WHAT THE TASK ASKS = Only the number should be given: how many lines below contain "agent".

SUPPLIED RECORDS =
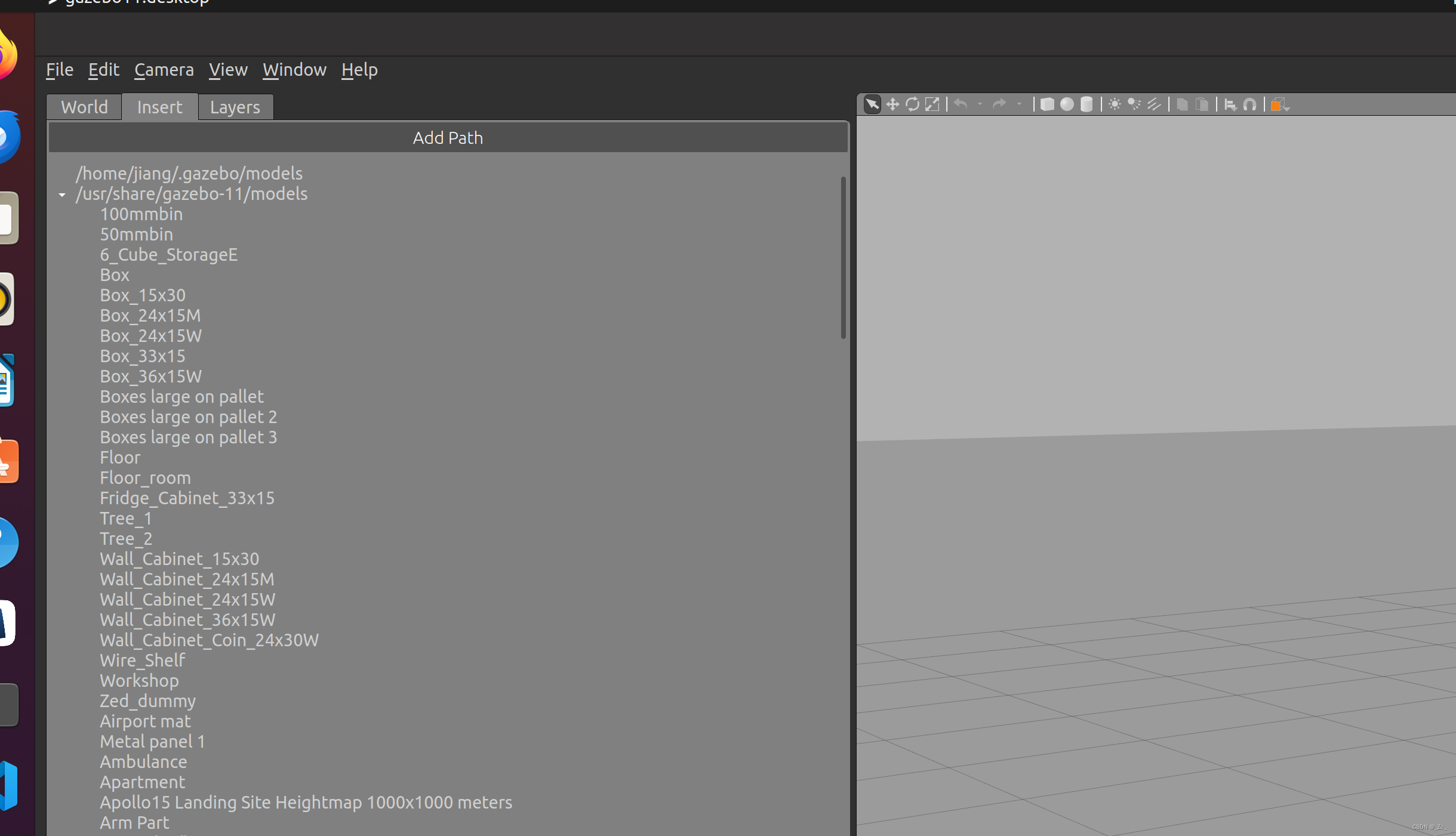Click the rotate tool icon
The image size is (1456, 836).
(912, 104)
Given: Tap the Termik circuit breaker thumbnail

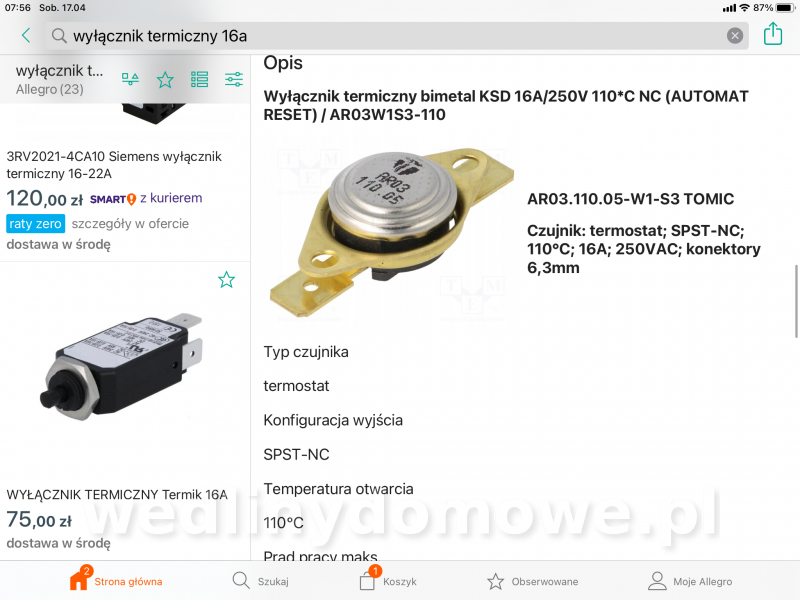Looking at the screenshot, I should (121, 367).
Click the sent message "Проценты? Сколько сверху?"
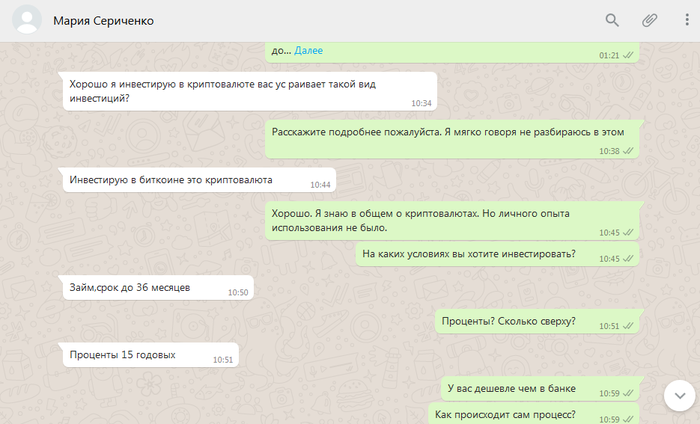This screenshot has width=700, height=424. click(x=510, y=322)
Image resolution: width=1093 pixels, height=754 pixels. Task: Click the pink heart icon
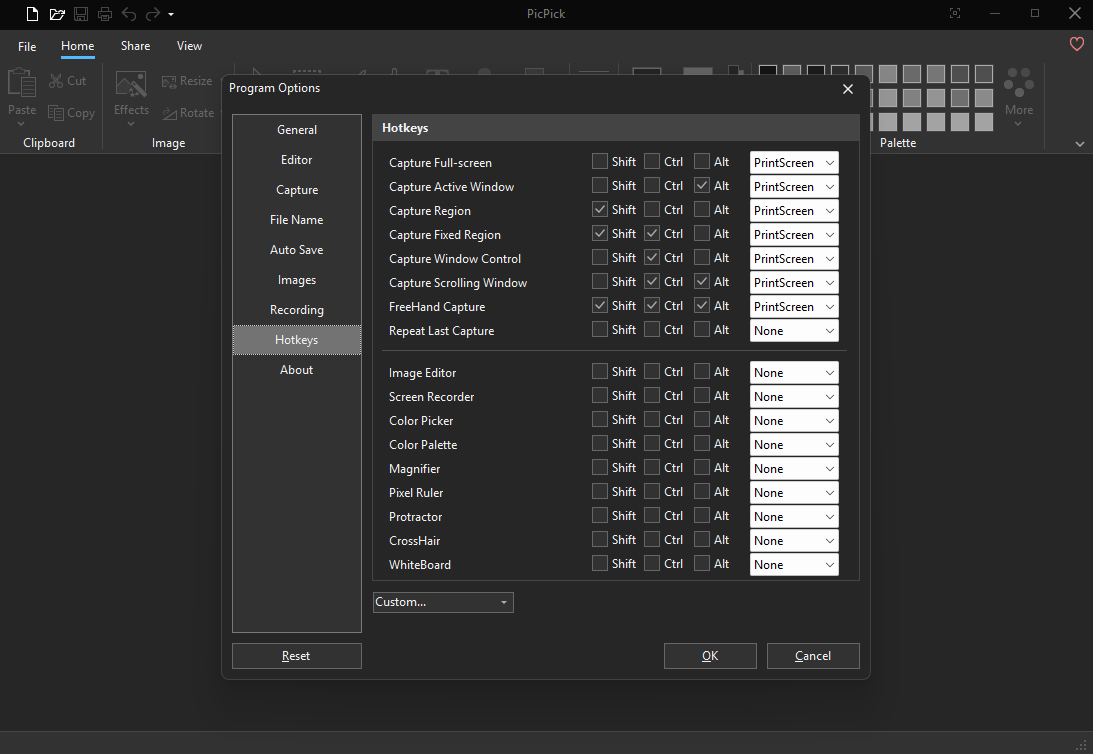pyautogui.click(x=1076, y=44)
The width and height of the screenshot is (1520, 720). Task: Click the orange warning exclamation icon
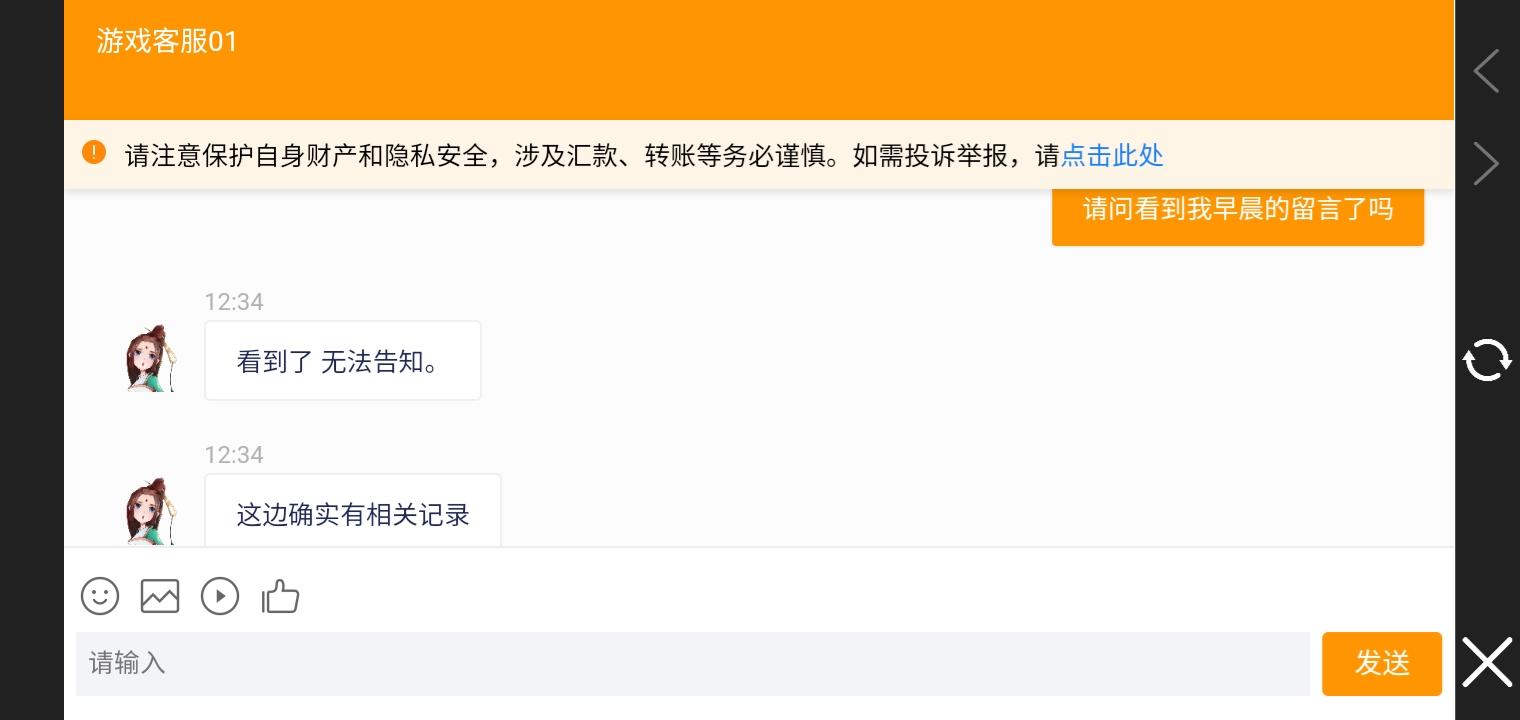click(x=94, y=153)
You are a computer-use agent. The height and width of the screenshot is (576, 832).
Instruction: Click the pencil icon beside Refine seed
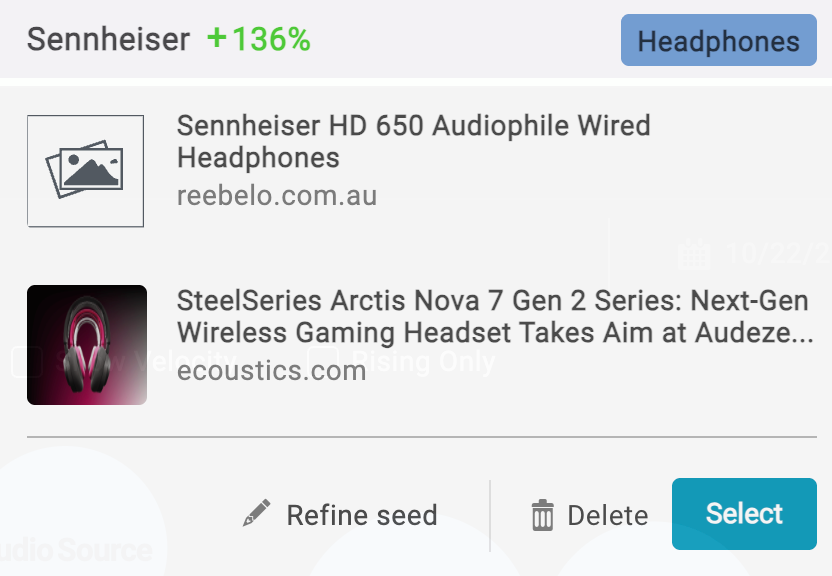[257, 514]
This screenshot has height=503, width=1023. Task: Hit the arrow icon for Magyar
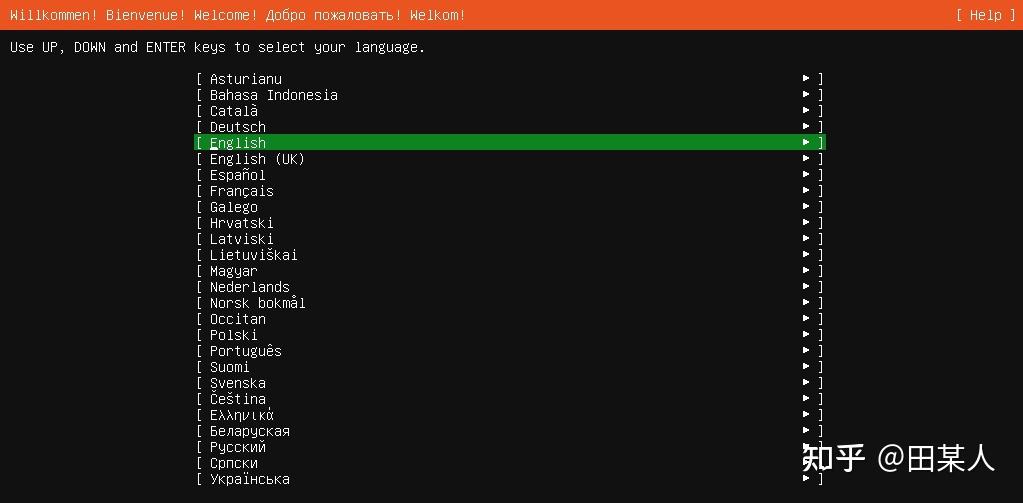806,271
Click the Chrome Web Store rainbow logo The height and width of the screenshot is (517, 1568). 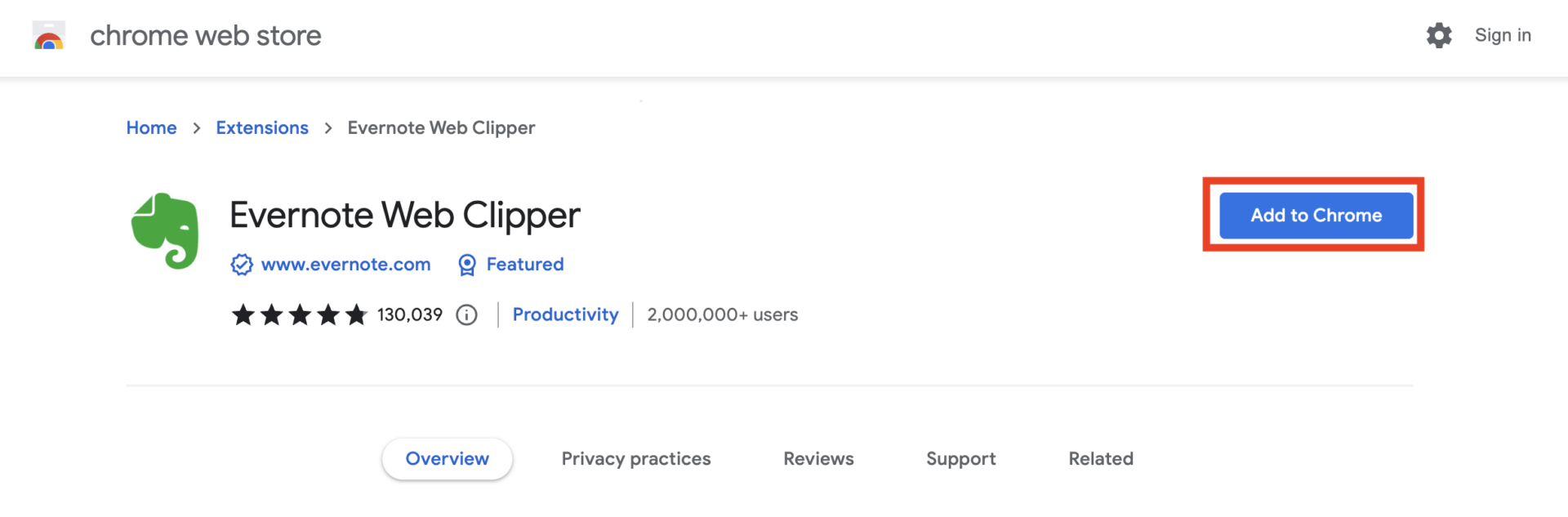tap(49, 36)
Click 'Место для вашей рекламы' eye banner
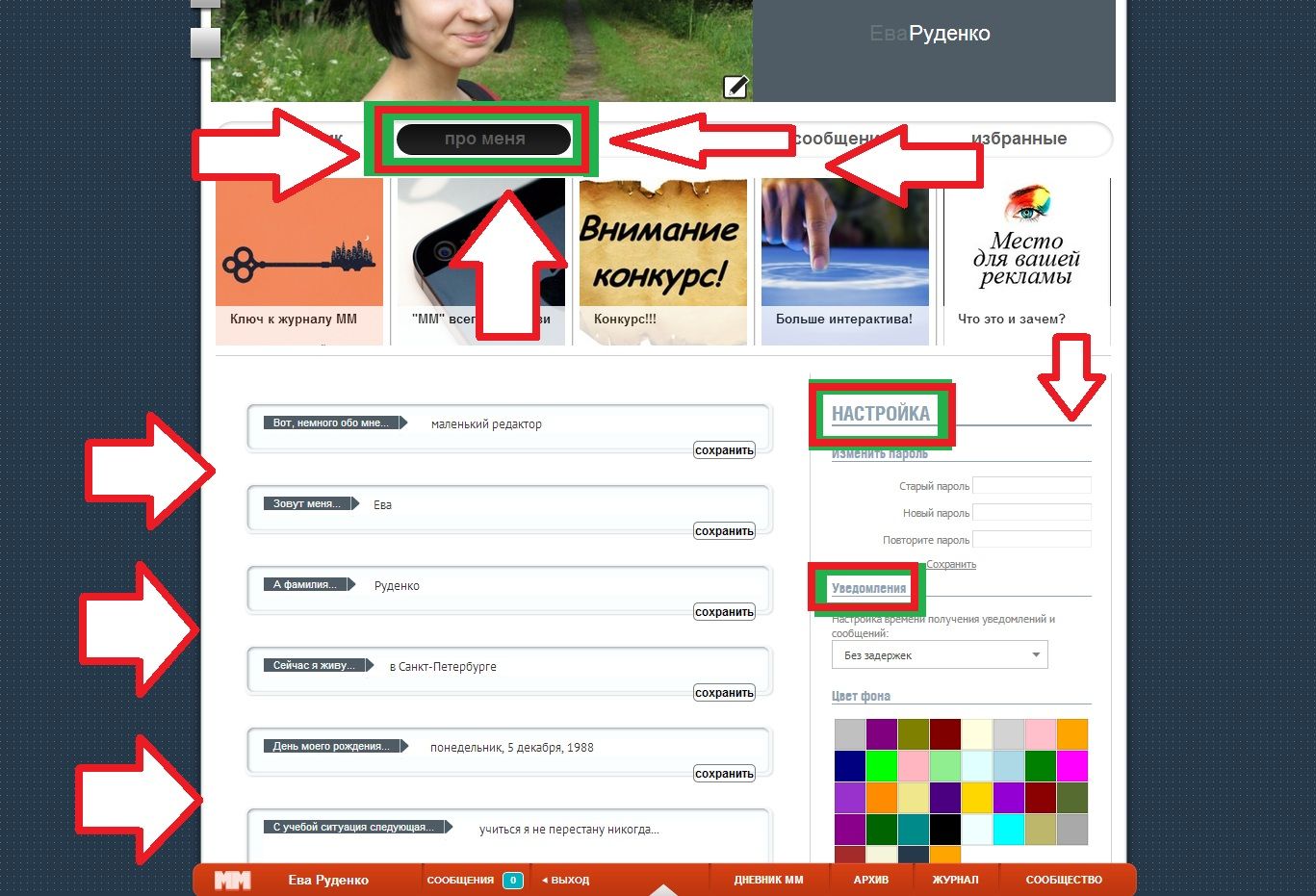 1026,252
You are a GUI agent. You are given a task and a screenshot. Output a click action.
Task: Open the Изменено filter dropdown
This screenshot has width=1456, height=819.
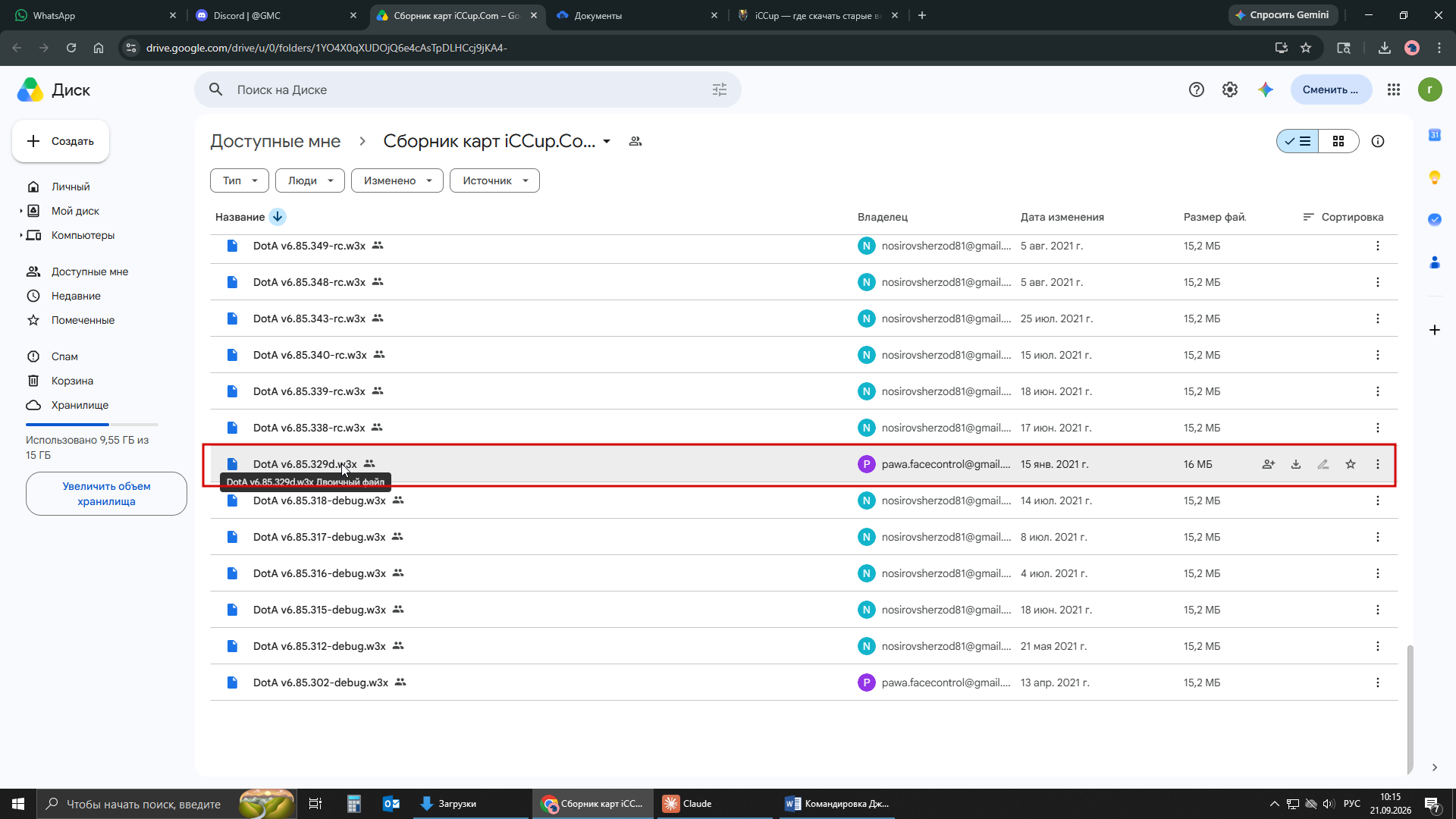coord(397,180)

EXERCISE SOLUTION = 2